Stress can be harmful to health

By La Vista Palmes/reporter

The belief that stress is harmful is actually more harmful than stress itself, TR students learned March 19.

Teaching for the last 10 years about how stress does more harm than good, health psychologist Kelly McGonigal now speaks on How to Make Stress Your Friend. TR counselor Mandy Melton during her workshop showed a video of McGonigal’s lecture.

McGonigal based her information on an eight-year study tracking 30,000 U.S. adults that first asked participants questions, including “How much stress have you experienced in the last year?” and “Do you believe that stress is harmful for your health?” Then public death records were used to find if any of them had died.

Kelly McGonigal
Kelly McGonigal

The study revealed a 43 percent increased risk of dying among those who believed stress is harmful to one’s health. However, the risk of dying was lower for those who experienced stress but did not think it was harmful.

Researchers tracked deaths over eight years and determined 182,000 Americans had died prematurely. McGonigal said it was contrary to the belief that “stress is bad for you.” With that study amounting to over 20,000 deaths annually, more deaths have been a result of stress in the United States than of skin cancer, HIV/AIDS and homicide, McGonigal said.

Thus, believing that stress is harmful became the “15th-largest cause of death in the United States.”

McGonigal said the study made her ask herself, “Can changing how you think about stress make you healthier? Science says ‘yes.’ When you change your mind about stress, you can change your body’s response to stress.”

McGonigal said the hormone oxytocin has a huge impact on the body’s reaction to stress.

“It primes you to do things that strengthen close relationships,” she said. “Oxytocin makes you crave physical contact with your friends and family.”

The pituitary gland pumps the hormone, which makes someone seek support.

“Your biological stress response is nudging you to tell someone how you feel, instead of bottling it up,” she said. “Your stress response wants to make sure you notice when someone else in your life is struggling so that you can support each other. When life is difficult, your stress response wants you to be surrounded by people who care about you.”

DATA UNDER STUDY:
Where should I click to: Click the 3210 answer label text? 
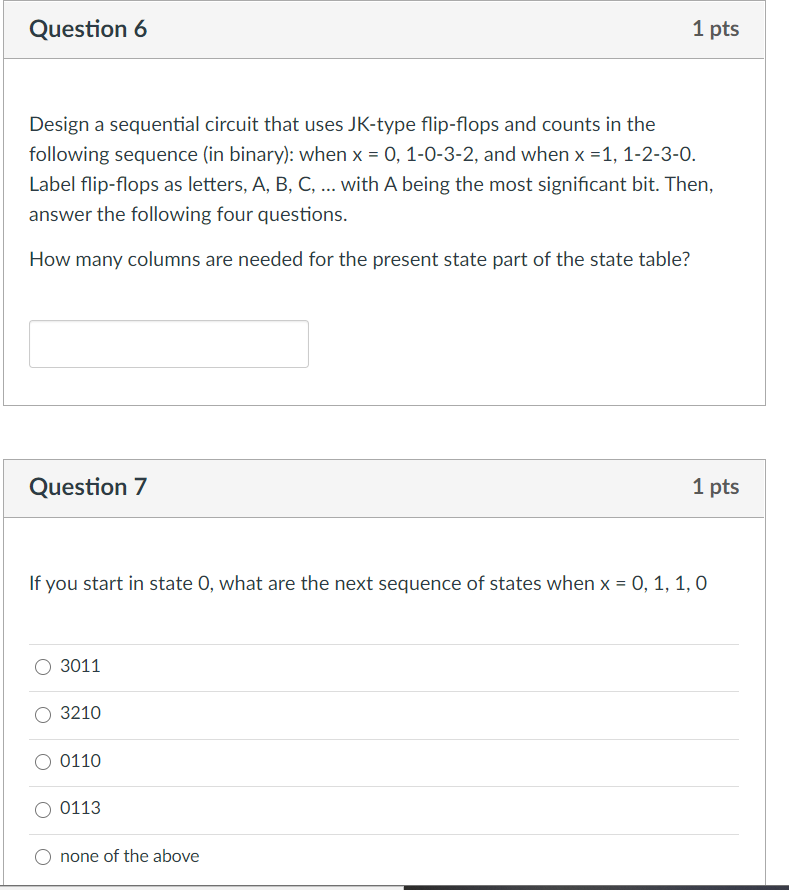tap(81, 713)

==

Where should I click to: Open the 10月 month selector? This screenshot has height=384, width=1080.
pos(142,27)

--

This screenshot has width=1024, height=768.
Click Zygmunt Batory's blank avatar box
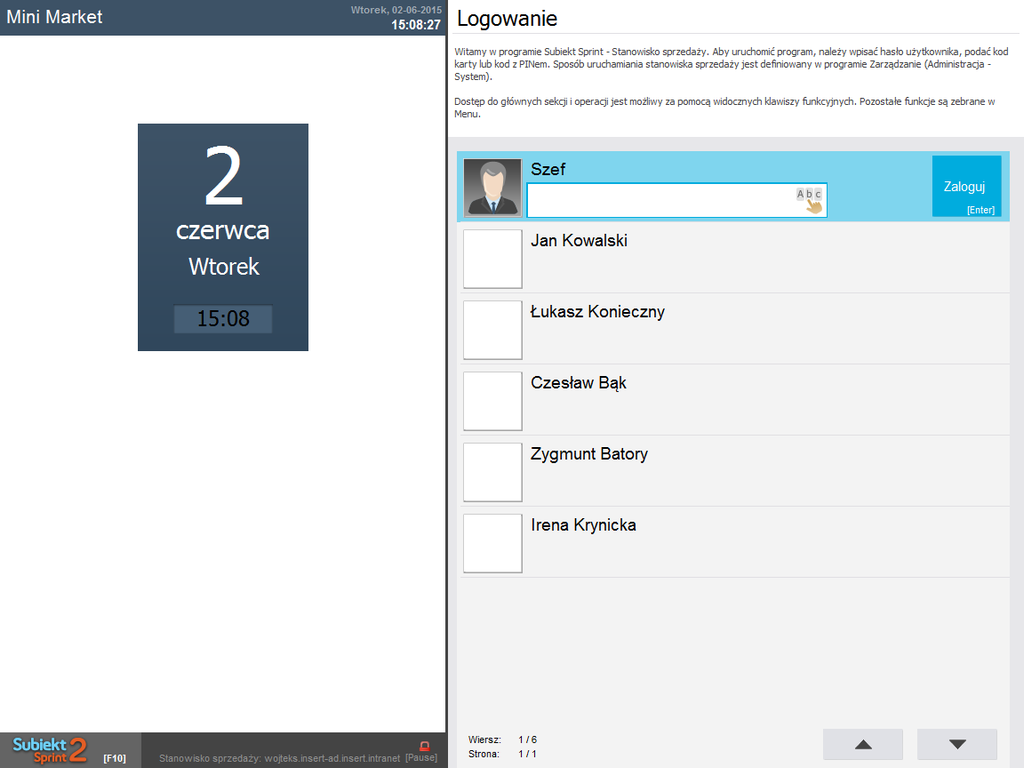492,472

LIST OF TASKS:
a – Translate this sentence from the article on stress into Spanish: "McGonigal said the hormone oxytocin has a huge impact on the body’s reaction to stress."
b – Copy the article on stress from "By La Vista" up to and including "of McGonigal’s lecture.".
c – Write what comes next in the article on stress, picking up after its final sentence.
The listing comes from a separate source, not from the article on stress.

ANSWERS FOR EACH ITEM:
a – McGonigal dijo que la hormona oxitocina tiene un enorme impacto en la reacción del cuerpo al estrés.

b –
By La Vista Palmes/reporter

The belief that stress is harmful is actually more harmful than stress itself, TR students learned March 19.

Teaching for the last 10 years about how stress does more harm than good, health psychologist Kelly McGonigal now speaks on How to Make Stress Your Friend. TR counselor Mandy Melton during her workshop showed a video of McGonigal’s lecture.

c –
The hormone affects not only the brain but the body by protecting the cardiovascular system from the effects of stress. It helps the body stay relaxed through the blood vessels and heart.

“The cool thing is that all of these physical benefits of oxytocin are enhanced by social contact and social support,” she said. “So when you reach out to others under stress, either to seek support or to help someone else, you release more of this hormone, your stress response becomes healthier, and you actually recover faster from stress. Your stress response has a built-in mechanism for stress resilience, and that mechanism is human connection.”

An additional study of 1,000 U.S. adults, ages 34 to 93, were asked “How much stress have you experienced in the last year?” and “How much time have you spent helping out friends, neighbors and people in your community?” Public records were searched for the next five years to find out who had died.

That study determined that “people who spent time caring for others showed absolutely no stress-related increase in dying.” When people chose to connect with others under stress, resilience could be created, McGonigal said.

“The compassionate heart that finds joy and meaning in connecting with others, and yes, your pounding physical heart, working so hard to give you strength and energy, and when you choose to view stresses in this way, you are choosing to trust yourself and saying you don’t have to face them alone,” she said.